Created on 21 Feb 2020 · 8Comments · Source: PyTorchLightning/pytorch-lightning

I've managed to train a model using pl.fit(model) and have the .ckpt file. Now, I'm trying to load the .ckpt file so that I can do inference on a single image:

model = CoolSystem()
to_infer = torch.load('checkpoints/try_ckpt_epoch_1_v0.ckpt')
model.load_from_checkpoint(to_infer) # ------------- error is thrown at this line

However, upon loading the .ckpt file, the following error is thrown:

AttributeError: 'dict' object has no attribute 'seek'. You can only torch.load from a file that is seekable. Please pre-load the data into a buffer like io.BytesIO and try to load from it instead.

Am I doing something wrong when using PyTorch Lightning for inference?

For reference, this is my system:

import pytorch_lightning as pl

import os
import matplotlib.pyplot as plt
import torch
import torchvision
import torchvision.transforms as transforms
import torch.nn.functional as F

class CoolSystem(pl.LightningModule):

    def __init__(self):
        super(CoolSystem, self).__init__()

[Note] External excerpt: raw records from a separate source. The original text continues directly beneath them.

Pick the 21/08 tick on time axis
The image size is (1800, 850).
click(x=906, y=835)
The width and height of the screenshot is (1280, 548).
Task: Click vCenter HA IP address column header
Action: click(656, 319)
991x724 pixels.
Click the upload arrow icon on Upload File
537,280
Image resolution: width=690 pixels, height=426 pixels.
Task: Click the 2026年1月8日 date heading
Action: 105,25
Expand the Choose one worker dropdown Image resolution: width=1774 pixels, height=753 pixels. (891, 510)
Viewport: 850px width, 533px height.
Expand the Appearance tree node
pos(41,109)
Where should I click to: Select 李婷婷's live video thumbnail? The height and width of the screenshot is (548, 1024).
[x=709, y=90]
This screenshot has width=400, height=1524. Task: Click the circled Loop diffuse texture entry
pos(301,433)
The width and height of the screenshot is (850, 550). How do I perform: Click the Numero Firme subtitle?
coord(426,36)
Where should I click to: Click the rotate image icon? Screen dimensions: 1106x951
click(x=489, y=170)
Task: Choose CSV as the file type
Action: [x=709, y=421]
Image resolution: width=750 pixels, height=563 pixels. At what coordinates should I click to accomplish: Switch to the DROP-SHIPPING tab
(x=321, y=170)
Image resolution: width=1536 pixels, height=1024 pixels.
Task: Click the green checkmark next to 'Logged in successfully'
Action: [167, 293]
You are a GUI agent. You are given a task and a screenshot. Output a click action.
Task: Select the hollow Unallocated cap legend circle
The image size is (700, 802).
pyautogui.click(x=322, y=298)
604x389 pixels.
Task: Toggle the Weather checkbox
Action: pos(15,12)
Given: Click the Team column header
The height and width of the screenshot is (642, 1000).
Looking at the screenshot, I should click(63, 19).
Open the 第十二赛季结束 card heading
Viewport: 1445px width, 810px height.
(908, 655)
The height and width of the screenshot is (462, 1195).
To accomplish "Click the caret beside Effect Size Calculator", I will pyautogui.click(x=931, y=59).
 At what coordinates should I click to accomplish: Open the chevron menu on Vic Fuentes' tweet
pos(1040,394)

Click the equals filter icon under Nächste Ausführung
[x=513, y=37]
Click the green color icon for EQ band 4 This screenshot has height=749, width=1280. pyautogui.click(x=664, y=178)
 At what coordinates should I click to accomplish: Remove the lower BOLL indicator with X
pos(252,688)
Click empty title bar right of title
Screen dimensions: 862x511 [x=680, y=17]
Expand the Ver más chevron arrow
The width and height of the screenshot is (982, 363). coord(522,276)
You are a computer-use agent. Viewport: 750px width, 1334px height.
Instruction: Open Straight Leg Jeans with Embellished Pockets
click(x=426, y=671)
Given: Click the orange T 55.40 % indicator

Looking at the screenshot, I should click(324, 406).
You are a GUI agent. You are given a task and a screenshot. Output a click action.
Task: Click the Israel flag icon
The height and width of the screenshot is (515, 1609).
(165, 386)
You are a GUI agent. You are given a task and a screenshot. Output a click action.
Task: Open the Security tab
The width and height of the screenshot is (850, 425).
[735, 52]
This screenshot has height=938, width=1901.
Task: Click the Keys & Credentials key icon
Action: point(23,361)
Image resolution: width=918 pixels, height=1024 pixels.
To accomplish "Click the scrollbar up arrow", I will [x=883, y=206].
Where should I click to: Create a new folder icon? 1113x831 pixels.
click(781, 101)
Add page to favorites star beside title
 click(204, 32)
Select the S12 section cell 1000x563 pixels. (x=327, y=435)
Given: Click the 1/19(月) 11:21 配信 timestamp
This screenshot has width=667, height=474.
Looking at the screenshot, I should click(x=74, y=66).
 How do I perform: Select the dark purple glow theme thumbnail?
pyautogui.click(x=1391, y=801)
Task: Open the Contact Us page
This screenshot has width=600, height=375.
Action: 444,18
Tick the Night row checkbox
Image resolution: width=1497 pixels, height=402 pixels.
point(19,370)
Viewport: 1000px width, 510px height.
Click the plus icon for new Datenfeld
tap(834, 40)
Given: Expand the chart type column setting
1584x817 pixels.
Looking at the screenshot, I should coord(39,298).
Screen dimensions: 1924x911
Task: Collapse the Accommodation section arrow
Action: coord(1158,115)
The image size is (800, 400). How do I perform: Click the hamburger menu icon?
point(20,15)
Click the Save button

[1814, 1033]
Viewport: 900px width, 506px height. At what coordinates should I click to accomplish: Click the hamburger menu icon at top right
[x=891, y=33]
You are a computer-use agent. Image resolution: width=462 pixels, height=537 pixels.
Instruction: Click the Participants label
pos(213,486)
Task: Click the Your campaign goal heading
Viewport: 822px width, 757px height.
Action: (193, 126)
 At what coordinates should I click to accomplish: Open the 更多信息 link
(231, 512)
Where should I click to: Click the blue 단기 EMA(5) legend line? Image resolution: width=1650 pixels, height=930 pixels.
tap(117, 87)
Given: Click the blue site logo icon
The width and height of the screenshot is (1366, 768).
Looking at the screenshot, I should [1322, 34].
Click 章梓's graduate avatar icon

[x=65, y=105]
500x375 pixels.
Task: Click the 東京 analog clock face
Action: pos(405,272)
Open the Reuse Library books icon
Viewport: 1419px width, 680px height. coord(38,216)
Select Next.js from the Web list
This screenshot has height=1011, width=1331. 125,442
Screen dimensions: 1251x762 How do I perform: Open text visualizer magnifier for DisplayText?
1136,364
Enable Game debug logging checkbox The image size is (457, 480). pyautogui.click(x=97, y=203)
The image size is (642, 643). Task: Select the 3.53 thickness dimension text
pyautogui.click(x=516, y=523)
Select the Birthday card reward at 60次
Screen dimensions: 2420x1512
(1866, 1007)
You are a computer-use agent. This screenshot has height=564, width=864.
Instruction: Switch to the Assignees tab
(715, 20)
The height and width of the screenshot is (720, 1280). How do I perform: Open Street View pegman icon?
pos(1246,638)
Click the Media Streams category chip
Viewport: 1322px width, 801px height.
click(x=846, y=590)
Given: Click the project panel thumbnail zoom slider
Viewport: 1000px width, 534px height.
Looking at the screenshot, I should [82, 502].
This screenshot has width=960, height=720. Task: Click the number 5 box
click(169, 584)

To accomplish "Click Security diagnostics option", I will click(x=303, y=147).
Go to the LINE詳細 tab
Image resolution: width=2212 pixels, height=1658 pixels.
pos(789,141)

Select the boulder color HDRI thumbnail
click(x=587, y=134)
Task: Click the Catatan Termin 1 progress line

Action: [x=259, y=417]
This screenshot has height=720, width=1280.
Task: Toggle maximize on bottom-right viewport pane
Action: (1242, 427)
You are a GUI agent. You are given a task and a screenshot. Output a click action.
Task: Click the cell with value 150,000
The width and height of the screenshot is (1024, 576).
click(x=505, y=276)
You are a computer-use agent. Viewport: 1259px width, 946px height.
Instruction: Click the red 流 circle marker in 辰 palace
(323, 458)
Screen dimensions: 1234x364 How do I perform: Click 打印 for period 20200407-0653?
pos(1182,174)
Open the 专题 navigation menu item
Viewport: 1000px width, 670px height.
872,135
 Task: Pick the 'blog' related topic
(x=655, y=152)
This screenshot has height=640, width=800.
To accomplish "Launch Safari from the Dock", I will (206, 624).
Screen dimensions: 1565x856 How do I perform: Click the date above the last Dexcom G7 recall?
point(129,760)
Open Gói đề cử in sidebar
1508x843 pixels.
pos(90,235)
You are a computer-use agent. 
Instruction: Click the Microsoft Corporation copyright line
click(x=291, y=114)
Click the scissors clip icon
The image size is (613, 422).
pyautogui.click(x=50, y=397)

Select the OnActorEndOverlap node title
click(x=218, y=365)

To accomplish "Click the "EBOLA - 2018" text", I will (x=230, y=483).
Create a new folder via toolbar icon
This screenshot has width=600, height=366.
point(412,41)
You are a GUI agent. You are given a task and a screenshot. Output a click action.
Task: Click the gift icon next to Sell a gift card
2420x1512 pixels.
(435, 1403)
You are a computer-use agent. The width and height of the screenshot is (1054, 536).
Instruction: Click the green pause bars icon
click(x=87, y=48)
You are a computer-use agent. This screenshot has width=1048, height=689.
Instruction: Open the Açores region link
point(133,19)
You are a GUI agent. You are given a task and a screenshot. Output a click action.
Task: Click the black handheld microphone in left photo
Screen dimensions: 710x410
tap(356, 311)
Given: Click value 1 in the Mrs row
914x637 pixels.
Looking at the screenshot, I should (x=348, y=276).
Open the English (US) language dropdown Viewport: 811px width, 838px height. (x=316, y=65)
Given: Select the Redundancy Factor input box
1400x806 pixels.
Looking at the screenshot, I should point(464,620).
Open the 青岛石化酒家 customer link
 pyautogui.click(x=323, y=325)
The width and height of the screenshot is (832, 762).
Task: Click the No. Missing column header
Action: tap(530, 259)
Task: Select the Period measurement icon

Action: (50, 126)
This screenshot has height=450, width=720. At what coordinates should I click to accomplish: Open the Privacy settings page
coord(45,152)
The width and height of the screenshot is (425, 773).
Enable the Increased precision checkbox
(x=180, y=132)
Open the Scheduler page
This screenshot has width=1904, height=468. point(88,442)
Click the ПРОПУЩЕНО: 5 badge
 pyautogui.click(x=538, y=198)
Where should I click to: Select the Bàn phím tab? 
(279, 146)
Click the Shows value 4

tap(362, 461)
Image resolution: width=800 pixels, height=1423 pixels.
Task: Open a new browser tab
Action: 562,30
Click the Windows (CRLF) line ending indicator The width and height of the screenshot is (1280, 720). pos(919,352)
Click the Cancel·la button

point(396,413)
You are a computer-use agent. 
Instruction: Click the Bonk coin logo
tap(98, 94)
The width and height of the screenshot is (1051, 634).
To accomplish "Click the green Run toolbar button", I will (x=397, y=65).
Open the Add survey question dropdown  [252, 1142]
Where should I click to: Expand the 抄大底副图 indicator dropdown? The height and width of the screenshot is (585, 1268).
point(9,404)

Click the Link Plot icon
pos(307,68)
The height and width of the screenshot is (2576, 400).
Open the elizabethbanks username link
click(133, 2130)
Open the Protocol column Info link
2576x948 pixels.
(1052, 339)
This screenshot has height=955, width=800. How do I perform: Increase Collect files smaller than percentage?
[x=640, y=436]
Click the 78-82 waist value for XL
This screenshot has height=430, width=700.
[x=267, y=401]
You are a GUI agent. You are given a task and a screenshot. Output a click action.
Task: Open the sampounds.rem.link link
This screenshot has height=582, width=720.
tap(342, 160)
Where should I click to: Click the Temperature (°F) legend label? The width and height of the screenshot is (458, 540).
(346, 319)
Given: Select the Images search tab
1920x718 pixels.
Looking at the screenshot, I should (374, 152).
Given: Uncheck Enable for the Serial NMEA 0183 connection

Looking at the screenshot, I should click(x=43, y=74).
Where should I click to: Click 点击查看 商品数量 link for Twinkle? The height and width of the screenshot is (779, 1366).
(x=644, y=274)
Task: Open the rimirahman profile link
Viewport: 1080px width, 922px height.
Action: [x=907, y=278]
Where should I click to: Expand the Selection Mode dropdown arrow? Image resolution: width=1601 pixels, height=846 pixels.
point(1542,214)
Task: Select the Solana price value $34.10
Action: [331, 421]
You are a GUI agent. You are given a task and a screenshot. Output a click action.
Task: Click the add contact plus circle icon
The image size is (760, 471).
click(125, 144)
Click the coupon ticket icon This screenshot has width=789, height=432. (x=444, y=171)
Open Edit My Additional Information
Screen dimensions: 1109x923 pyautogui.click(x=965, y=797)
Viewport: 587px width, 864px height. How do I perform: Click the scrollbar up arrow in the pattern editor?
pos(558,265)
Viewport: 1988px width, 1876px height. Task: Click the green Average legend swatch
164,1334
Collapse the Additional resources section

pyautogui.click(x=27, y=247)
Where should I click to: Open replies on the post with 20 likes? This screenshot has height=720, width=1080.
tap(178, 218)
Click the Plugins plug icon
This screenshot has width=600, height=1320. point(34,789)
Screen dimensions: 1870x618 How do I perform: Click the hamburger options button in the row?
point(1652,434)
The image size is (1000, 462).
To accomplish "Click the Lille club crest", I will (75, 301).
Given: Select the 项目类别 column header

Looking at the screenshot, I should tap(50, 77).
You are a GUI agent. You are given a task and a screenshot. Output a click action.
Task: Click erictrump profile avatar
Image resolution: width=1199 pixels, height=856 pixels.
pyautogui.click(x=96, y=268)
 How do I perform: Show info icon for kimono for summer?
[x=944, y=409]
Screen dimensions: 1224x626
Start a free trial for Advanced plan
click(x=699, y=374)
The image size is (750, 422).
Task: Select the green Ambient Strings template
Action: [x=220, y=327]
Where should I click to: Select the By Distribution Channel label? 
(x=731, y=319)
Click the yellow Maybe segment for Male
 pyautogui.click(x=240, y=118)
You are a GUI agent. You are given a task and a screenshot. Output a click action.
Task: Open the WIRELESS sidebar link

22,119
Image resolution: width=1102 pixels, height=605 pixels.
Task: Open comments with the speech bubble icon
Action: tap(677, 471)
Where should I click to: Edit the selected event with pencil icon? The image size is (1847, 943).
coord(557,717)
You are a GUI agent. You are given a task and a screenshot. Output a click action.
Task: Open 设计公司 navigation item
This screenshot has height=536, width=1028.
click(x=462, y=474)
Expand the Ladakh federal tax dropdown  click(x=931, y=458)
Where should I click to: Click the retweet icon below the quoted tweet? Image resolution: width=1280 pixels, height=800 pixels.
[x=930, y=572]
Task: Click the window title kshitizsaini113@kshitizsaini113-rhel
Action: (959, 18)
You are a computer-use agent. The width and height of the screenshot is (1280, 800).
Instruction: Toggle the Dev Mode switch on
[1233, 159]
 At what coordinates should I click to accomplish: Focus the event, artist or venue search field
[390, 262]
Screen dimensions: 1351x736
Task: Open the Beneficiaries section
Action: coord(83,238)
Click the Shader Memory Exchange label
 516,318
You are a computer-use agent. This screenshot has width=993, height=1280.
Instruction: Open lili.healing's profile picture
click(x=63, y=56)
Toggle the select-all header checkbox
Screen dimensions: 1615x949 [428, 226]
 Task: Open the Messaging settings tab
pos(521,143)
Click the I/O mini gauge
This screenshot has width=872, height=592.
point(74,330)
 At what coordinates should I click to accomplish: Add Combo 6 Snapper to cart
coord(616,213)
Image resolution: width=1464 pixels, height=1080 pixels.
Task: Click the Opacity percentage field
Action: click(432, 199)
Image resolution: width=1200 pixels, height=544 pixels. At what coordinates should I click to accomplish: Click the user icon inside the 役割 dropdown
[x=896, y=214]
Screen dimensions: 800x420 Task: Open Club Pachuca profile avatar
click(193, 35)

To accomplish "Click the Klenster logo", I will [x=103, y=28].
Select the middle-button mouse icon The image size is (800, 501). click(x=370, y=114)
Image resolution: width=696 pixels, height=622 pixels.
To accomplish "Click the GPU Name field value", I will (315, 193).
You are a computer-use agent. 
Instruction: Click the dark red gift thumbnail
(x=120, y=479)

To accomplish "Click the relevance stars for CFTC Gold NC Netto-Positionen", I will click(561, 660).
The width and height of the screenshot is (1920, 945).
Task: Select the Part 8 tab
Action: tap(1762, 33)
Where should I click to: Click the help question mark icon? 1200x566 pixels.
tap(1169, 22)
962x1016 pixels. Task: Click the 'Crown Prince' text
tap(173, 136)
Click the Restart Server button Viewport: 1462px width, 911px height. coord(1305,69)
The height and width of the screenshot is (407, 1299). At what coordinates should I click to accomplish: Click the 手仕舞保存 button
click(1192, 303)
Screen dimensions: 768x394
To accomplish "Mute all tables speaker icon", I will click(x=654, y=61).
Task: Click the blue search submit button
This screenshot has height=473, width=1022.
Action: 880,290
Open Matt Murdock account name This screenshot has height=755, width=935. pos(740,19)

        # self.hparams = hparams
        self.data_dir = '/content/hymenoptera_data'

        self.model = torchvision.models.resnet18(pretrained=True) # final layer is of size [bs, 1000]
        num_ftrs = self.model.fc.in_features
        self.model.fc = torch.nn.Linear(num_ftrs, 2) # change final layer to be of size [bs, 2]

    def forward(self, x):
        x = self.model(x)
        return x

    def configure_optimizers(self):
        # Observe that all parameters are being optimized
        optimizer = torch.optim.SGD(self.model.parameters(), lr=0.001, momentum=0.9)

        # Decay LR by a factor of 0.1 every 7 epochs
        exp_lr_scheduler = torch.optim.lr_scheduler.StepLR(optimizer, step_size=7, gamma=0.1)

        return [optimizer], [exp_lr_scheduler]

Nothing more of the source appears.